Extracted text:
((

Motorola is preparing its first smartphone that will marry Intel’s Medfield chips with Google's Ice Cream Sandwich Android build, according to photos that leaked online.
Motorola's first Android phone to run Ice Cream Sandwich, or
version 4.0, as well as Intel's new Medfield hardware, is more understated than
it is a head-turner, if leaked photos posted by
PocketNow on Feb. 14 prove to
be the real deal.
The Motorola
smartphone is slim and gray, with a button-free, touch-screen-centric face. The
device is said to run an updated version of the MotoBlur user interface and
grab some extra attention with its camera, which reportedly features instant-on
capabilities and 15 frame-per-second burst capture.
The smartphone, the name of which is unknown, is expected to
receive a proper introduction at the Mobile World Congress event in Barcelona,
Spain, which kicks off Feb. 27.
Motorola,
which has traditionally included Texas Instruments' processors in its
smartphones,
announced
the inking of a new deal with Intel at January's Consumer Electronics Show
(CES). Intel CEO Paul Otellini and Motorola CEO Sanjay Jha took to the stage
Jan. 10 to announce a multi-year strategic agreement in which Motorola
smartphones will run Intel Atom processors based on the Z2460 platform,
beginning in the second half of 2012.

))

Work required: List every calendar date in the article about Motorola's Intel-powered Android phone that gives both a month and a day.

Extracted information:
((

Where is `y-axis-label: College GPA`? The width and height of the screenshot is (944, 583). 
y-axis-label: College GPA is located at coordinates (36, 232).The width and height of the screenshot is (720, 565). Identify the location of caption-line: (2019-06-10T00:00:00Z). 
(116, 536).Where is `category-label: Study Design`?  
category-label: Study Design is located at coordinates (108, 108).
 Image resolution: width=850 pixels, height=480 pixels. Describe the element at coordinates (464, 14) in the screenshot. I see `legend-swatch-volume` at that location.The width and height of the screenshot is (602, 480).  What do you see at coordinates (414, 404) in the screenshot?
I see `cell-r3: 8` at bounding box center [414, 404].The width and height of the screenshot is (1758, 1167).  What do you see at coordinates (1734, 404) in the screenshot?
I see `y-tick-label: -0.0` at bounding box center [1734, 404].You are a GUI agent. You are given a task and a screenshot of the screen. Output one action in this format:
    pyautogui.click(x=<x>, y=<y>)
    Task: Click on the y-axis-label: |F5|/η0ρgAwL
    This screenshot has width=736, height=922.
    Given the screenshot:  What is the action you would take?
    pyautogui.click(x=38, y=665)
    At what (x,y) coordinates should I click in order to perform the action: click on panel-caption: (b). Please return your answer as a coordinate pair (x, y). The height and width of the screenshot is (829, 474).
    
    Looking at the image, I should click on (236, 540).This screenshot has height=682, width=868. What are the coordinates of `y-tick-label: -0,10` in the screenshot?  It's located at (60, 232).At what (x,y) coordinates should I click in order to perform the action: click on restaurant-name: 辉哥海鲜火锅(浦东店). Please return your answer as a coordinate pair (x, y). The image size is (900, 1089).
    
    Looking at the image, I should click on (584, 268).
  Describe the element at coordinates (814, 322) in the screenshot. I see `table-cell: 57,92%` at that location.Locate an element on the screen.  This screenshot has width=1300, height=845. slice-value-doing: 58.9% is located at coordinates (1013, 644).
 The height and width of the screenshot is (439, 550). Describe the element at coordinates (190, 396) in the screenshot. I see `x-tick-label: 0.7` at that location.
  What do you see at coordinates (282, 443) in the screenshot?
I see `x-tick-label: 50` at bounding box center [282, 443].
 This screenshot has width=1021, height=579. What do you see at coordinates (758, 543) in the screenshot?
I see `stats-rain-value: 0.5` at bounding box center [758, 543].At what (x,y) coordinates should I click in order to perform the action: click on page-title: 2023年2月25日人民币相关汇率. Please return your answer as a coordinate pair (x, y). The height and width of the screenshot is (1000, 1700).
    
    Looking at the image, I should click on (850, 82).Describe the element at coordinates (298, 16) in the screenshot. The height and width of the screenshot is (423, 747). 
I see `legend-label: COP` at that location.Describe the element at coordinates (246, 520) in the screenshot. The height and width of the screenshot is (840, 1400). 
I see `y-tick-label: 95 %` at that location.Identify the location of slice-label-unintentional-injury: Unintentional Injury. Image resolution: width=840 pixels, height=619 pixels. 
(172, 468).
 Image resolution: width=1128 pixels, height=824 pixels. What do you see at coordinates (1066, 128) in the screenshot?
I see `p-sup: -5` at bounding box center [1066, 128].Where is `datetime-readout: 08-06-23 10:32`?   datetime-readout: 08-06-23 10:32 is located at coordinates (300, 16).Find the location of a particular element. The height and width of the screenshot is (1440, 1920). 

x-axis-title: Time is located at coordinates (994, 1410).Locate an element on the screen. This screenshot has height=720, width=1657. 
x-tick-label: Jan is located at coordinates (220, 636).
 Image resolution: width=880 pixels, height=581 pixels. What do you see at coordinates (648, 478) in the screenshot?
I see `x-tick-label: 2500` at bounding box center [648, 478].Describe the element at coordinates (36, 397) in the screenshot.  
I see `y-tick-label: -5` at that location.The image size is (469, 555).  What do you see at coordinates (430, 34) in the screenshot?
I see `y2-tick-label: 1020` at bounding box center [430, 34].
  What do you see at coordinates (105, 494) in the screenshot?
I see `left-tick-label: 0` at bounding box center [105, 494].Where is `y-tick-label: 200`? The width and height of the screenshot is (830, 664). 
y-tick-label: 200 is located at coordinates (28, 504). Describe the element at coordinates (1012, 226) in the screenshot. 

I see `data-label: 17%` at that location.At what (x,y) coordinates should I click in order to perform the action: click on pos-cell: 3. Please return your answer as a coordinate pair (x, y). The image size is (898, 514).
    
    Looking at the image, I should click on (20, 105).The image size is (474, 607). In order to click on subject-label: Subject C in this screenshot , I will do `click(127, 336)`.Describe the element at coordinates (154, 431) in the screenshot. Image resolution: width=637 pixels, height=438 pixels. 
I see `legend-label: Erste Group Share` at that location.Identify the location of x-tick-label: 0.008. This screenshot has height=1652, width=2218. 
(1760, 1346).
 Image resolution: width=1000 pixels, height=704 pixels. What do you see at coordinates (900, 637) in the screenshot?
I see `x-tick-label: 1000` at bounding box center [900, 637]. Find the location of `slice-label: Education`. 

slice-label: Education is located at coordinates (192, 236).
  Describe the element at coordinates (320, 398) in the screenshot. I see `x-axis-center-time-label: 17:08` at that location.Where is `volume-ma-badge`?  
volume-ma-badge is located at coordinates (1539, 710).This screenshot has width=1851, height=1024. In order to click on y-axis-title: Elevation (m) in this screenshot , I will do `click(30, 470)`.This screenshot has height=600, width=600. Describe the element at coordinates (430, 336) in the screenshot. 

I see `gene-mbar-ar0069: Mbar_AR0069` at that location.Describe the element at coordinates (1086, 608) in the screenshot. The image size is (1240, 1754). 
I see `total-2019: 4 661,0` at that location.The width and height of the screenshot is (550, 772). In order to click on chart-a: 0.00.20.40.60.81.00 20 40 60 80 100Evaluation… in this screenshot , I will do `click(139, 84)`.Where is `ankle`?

))

Exercise response:
Feb. 14
Feb. 27
Jan. 10